**Exercise description**
After finding the line that holds "Task: Click the Share arrow icon" below, set down that line and the rest through the final one exactly, leaving the pictures out.

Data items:
···
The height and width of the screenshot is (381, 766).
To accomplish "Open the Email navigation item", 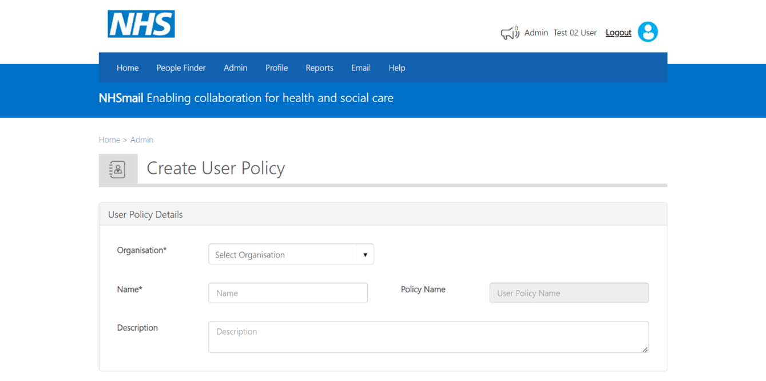I will click(361, 68).
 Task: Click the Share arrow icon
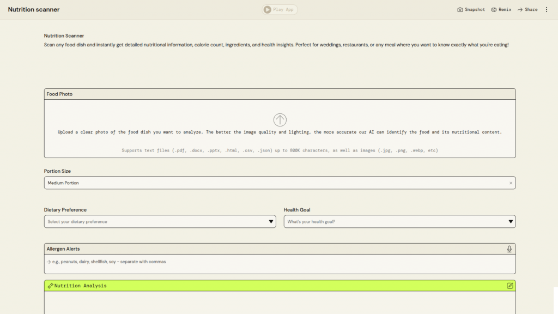tap(520, 9)
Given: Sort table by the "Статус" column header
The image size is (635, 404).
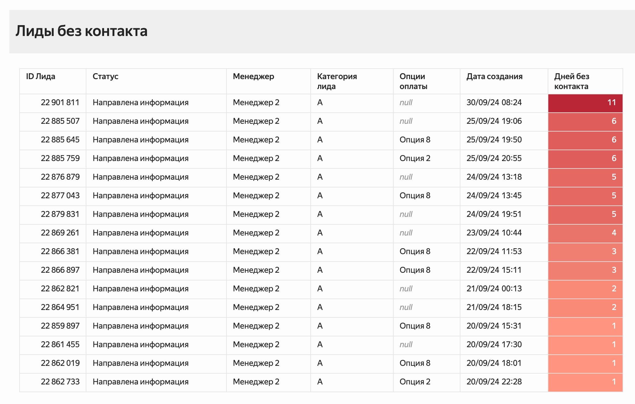Looking at the screenshot, I should tap(105, 76).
···
**Result for this exercise**
 Task: Click the Share arrow icon
tap(520, 9)
Given: Sort table by the "Статус" column header
The image size is (635, 404).
Looking at the screenshot, I should tap(105, 76).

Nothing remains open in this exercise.